Разведчицкую матерь Акулину любил поминать - во гневе ли, благодушии - товарищ Тиняков.
10
На другой день, лишь стемнело, Ваня Карасов отправился в Марково. Через ворота он проходить не стал, потому что там дежурил белогвардейский пост, а, увязая в снегу, забрал немножко влево, к лесу, перелез изгородь и оказался в родном селе. Дальше на улицу было махнуть - пара пустяков. А вот и Санушков дом, милого друга.
- Э-эй, Сано!
- Здесь, здесь я, Вань! Иди-ко быстрей.
Они зашептались за оградой. Ерашков обсказывал все так толково, что Ваня аж подивился вслух его наблюдательности и сообразительности.
- Да ты, глянь, совсем бедовый, Санко! Тебе бы самый след разведчиком быть.
Тот гордо, солидно выпрямился, вздернул подбородок и вытащил из рукава латаной-перелатаной, расползающейся шубейки сложенную бумагу.
- Карандашиком, Вань, начеркал, как да чего. И где пушки стоят, и как окопы нарыты. И где пулеметы по избам. Сколь офицеров у Ромкиных, у кого сколь солдат на постое. Лошади, да что да…
Ваня сунул бумагу себе в шапку, крепко пожал другу руку:
- Спасибо, Сано, побегу я. Мамке с тятькой надо показаться. А ты у меня будешь распрекрасный большевицкий боец!
Сторожась, прижимаясь к домам, Ваня поспешил к своей избе. Зашел сбоку, отыскал чистое место в покрытом морозным рисунком стекле, глянул внутрь. Отец сидел на лавке, возил куском вара по скрученным суровым ниткам - собирался, видно, чинить валенок. На кованом сундуке, под лоскутным одеялком, спала сестра Анька. Братья Гришка и Петька со страшным ревом молотили друг друга на полу. "Ужо я вас!" - топала на них мать и замахивалась. Братья - ноль внимания. Младший, Васька, сидел в зыбке и сосал кулачок. От радости, что видит опять всех, у Вани слезы защипали глаза, и он сипло закашлял, удерживая плач. Стало жарко в носу, в висках; непослушной рукой он застучал в замерзшее окошко.
- Кто там? - мать метнулась к стеколку.
Ваня махнул ей рукой и побежал на крыльцо.
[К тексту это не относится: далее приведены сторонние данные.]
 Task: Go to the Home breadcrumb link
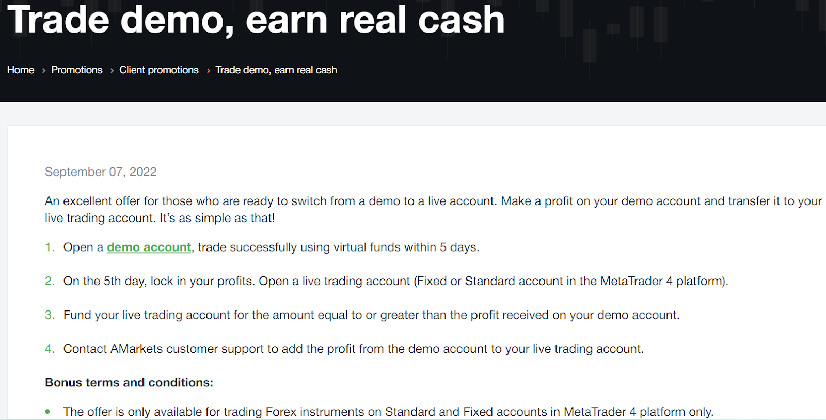point(21,70)
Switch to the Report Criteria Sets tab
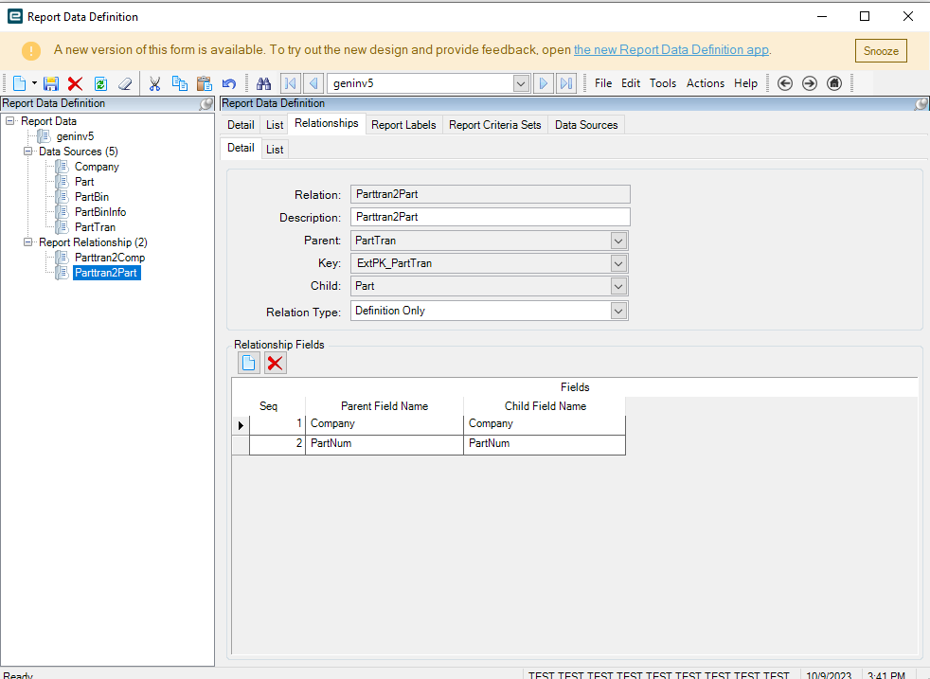 pos(494,125)
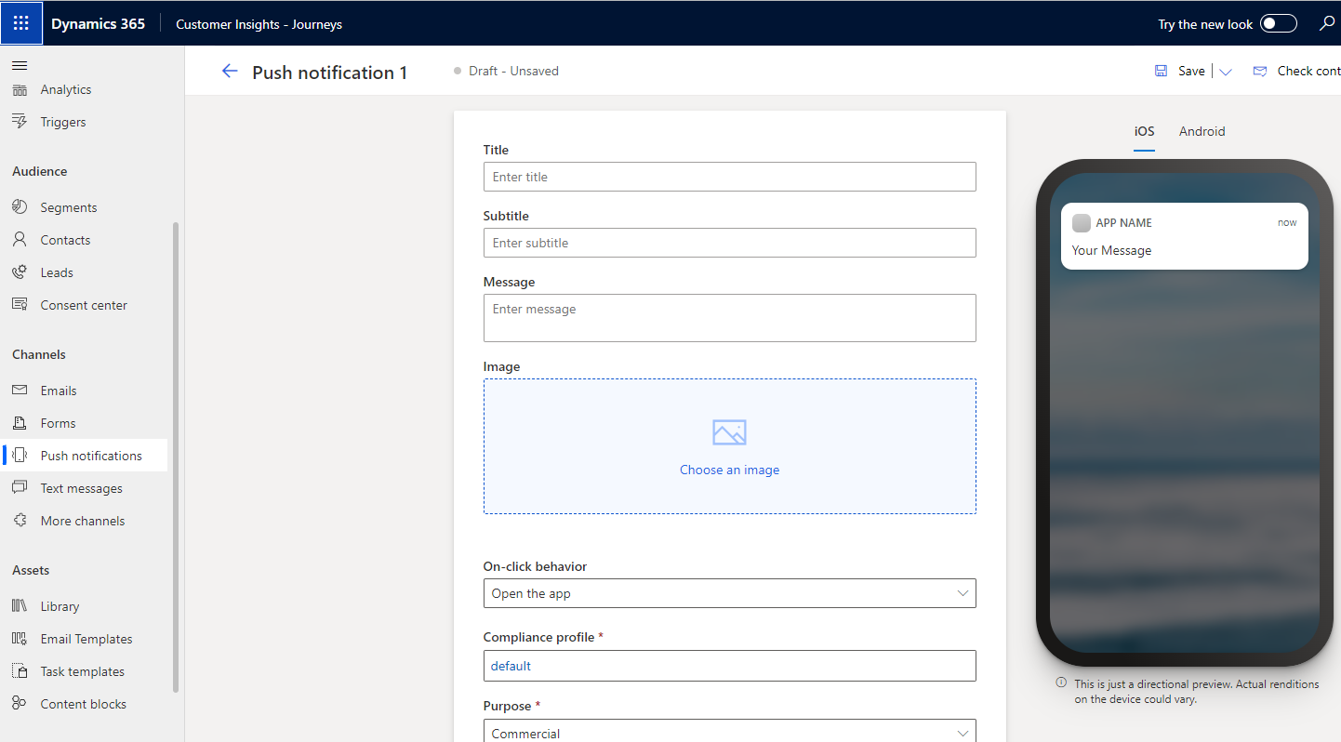Viewport: 1341px width, 742px height.
Task: Switch to the Android preview tab
Action: tap(1202, 131)
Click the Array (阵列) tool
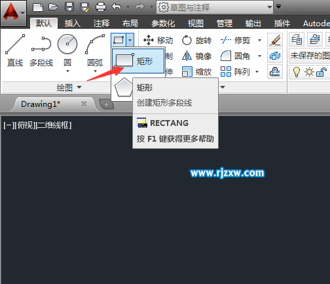Screen dimensions: 330x284 [x=235, y=71]
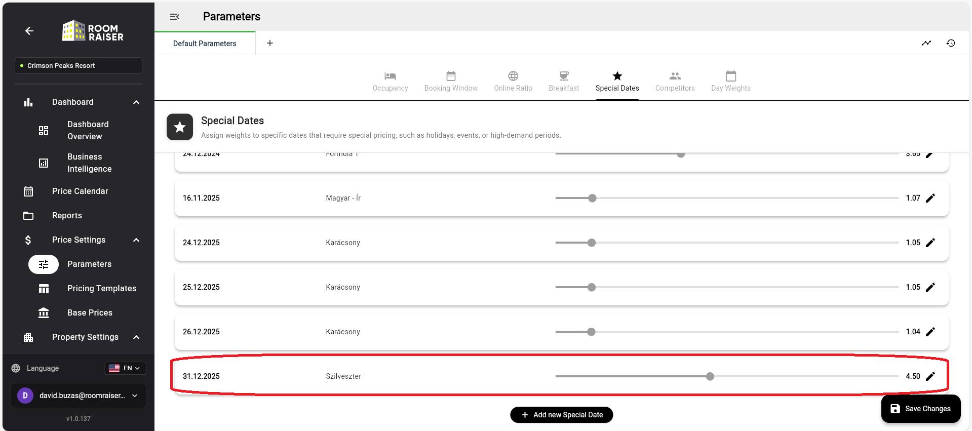
Task: Click the Szilveszter weight slider handle
Action: tap(710, 376)
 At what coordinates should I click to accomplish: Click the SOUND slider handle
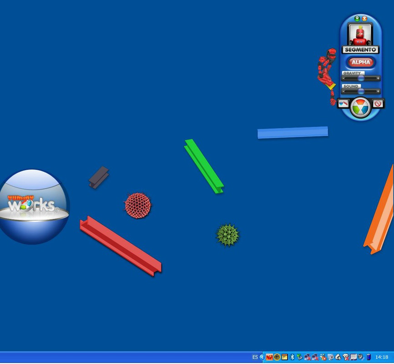[x=360, y=91]
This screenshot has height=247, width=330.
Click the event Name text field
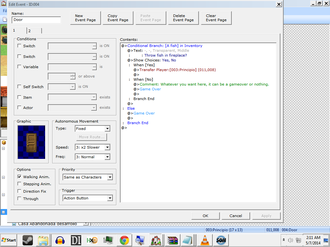(36, 20)
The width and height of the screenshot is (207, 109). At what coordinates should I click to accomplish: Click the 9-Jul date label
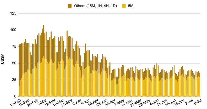(197, 102)
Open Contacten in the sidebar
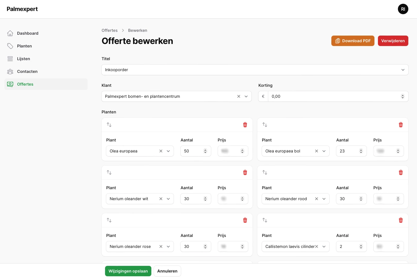This screenshot has width=417, height=278. 27,71
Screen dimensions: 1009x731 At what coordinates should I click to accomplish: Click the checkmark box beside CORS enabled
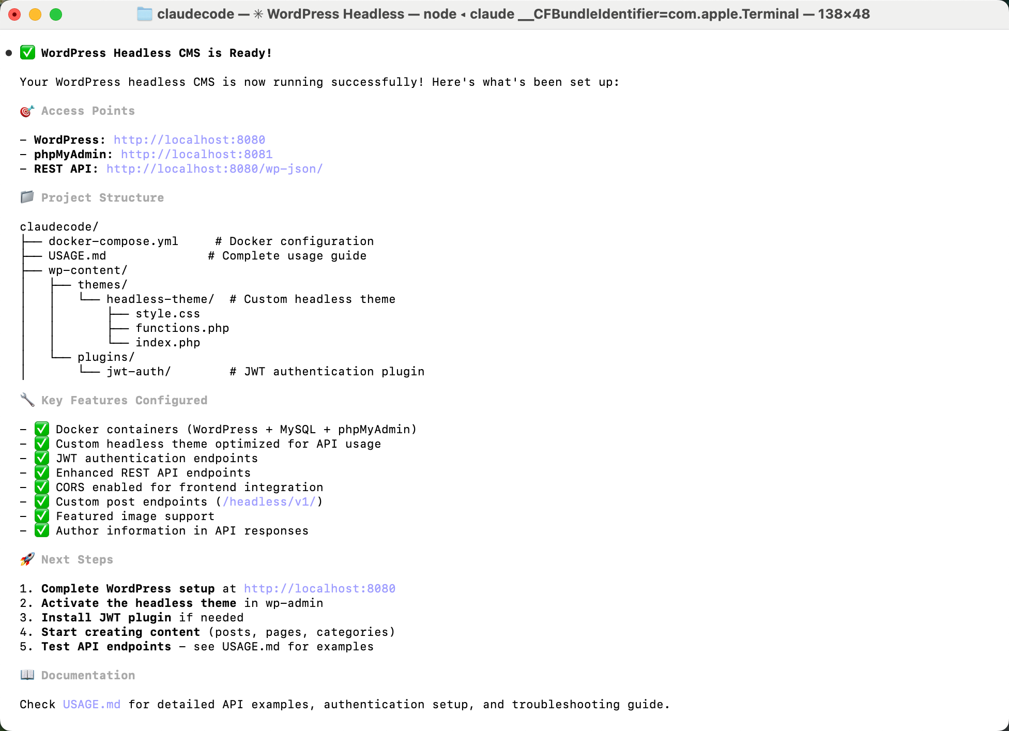[42, 487]
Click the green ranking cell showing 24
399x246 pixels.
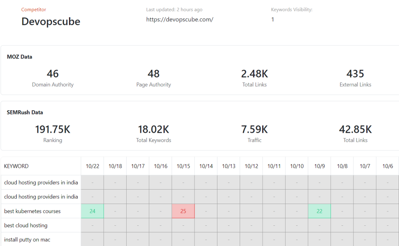[x=92, y=211]
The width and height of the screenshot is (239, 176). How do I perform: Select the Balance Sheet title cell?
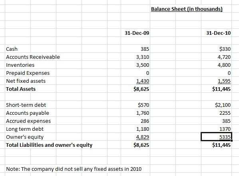pyautogui.click(x=187, y=9)
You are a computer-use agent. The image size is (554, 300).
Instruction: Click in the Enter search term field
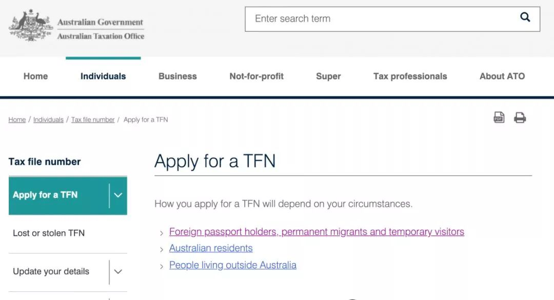380,19
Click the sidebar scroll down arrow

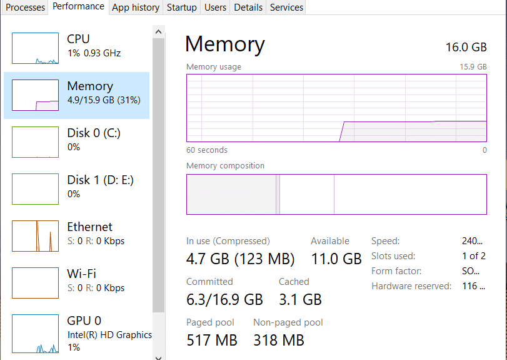158,356
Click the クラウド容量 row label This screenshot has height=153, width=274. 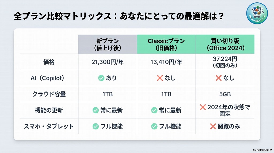[x=49, y=94]
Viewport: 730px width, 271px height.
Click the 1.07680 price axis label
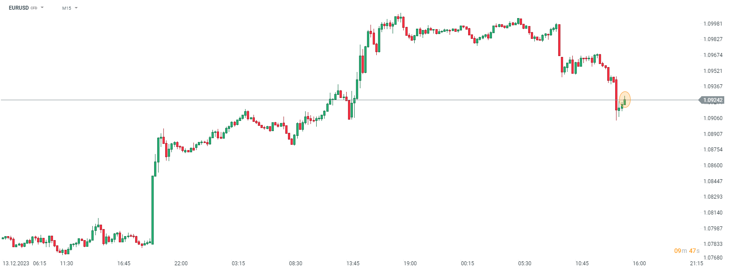tap(713, 258)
- Ой! Ты ли, Ванюшка? - вскрикнула Фекла.
- Я, мамка, я! - забормотал он.
Фекла снова ойкнула и тоже заплакала. Так они стояли, обнявшись, пока не вышел отец и не спросил:
- Кого бог принес, мать? - И потом так же растерянно стоял рядом, не зная, как вести себя с внезапно объявившимся сыном. Только губы прыгали.